The entourage walked quietly north on Cleveland Street, listening to epithets hurled at them by the townspeople. They turned left onto what was known as Plane Number 4 of the former Allegheny-Portage Railroad. Piper's Field was the property of a Protestant family that owned coal mines in the Lilly and Washington Township area. The Klan remained there for approximately two-and-a-half hours, burning two crosses and setting off two explosions of dynamite.

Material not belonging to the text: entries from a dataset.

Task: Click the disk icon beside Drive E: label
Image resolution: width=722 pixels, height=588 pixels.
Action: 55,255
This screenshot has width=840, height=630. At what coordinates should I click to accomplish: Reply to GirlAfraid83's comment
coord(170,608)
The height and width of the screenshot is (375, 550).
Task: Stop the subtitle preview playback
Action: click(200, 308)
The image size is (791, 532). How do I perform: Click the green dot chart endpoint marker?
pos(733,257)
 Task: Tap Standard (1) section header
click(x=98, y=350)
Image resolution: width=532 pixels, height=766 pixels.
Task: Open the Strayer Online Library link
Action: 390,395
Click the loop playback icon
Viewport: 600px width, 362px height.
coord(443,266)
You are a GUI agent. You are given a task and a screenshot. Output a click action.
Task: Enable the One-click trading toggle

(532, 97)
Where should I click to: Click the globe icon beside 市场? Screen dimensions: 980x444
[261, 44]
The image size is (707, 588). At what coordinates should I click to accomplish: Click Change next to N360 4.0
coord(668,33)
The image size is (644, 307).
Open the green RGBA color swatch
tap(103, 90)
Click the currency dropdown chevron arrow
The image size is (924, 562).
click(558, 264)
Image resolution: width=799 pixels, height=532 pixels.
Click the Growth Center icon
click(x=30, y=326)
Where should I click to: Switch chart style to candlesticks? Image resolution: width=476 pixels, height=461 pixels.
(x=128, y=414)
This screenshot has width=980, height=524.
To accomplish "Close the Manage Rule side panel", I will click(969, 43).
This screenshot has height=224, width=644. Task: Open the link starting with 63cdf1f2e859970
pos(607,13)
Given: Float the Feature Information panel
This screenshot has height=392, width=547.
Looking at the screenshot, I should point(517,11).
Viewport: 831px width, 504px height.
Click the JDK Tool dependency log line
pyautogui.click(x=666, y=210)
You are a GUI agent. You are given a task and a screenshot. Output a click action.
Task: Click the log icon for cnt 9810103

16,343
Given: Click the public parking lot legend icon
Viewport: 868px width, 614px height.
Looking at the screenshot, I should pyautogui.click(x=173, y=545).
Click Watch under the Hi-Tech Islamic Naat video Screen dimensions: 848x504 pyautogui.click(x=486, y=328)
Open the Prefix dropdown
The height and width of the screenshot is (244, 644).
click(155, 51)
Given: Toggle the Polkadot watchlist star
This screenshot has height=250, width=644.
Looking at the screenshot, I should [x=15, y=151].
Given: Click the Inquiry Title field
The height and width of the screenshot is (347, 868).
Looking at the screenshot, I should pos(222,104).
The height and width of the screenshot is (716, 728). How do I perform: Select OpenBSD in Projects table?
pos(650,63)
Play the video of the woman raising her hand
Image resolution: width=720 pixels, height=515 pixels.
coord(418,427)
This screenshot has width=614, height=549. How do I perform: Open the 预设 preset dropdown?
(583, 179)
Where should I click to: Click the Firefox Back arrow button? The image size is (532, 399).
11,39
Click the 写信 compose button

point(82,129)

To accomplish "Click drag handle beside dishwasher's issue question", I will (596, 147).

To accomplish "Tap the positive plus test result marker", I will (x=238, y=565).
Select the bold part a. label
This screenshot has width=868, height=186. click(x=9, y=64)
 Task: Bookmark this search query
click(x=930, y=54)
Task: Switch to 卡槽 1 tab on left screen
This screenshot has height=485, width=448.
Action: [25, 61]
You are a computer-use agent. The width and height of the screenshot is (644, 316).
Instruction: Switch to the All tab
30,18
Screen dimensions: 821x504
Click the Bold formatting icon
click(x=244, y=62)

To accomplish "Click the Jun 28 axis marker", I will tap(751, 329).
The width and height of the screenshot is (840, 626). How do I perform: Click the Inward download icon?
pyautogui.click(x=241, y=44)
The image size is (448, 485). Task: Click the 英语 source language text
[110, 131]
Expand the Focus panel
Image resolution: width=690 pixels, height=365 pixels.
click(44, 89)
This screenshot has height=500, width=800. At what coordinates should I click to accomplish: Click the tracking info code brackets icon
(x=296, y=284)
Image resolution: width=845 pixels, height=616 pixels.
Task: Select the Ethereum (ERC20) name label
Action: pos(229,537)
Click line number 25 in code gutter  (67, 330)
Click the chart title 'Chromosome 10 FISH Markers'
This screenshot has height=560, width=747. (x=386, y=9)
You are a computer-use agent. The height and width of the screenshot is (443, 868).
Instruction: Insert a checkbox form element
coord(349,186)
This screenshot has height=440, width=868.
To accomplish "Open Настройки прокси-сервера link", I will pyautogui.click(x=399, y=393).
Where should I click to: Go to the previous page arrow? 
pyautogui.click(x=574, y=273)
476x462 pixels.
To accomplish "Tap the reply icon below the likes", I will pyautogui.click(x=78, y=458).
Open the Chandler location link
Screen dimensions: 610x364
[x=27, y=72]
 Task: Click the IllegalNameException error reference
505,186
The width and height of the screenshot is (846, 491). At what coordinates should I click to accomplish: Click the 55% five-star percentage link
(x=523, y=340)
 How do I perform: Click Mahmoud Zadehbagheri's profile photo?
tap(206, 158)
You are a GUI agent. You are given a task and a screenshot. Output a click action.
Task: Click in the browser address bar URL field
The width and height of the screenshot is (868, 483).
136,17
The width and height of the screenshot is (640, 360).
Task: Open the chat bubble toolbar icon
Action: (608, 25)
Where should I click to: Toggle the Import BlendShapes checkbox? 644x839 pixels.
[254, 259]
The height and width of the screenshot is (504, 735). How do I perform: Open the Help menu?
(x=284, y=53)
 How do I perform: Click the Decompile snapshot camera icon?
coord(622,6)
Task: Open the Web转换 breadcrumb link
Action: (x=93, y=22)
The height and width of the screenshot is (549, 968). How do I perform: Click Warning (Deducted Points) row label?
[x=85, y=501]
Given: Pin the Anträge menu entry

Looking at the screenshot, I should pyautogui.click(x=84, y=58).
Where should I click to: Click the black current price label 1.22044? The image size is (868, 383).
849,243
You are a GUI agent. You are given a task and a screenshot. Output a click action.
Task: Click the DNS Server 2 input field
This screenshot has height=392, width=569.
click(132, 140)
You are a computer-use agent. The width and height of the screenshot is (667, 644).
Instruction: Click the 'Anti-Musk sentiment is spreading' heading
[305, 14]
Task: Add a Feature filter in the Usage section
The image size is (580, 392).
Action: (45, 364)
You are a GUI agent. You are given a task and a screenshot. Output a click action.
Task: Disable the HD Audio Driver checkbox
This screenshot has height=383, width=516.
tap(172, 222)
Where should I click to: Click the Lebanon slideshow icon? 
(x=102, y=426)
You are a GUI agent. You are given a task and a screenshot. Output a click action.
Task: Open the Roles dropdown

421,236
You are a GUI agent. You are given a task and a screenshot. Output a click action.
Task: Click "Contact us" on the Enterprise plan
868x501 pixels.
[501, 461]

The night may have ended without violence if not for the actions by some townspeople who were offended by the action of the Klan. The townspeople prepared to retaliate. "The fire hall was located (on Washington Street) and they kept their fire-harness over there," Brown recalled. "I remember some of (the townspeople) going over there and getting a hose loaded on a two-wheeled wagon. They then brought it around our corner (of Main and Washington streets) and to the center of town." The group first attempted to connect it at a hydrant at Main and Cleveland Streets, but then moved to the area of the railroad station where the cars of the train were located.
After completing their demonstration at approximately 9:45, the Klan again lined up to return to the station. When the K.K.K. entourage arrived there, the townspeople turned the hose on those at the rear of the procession. The pressure, however, was very low, similar to that of a garden hose, not that of a fire hose. At about that point, the electrical power to the town was restored, allowing people to see one another much more clearly.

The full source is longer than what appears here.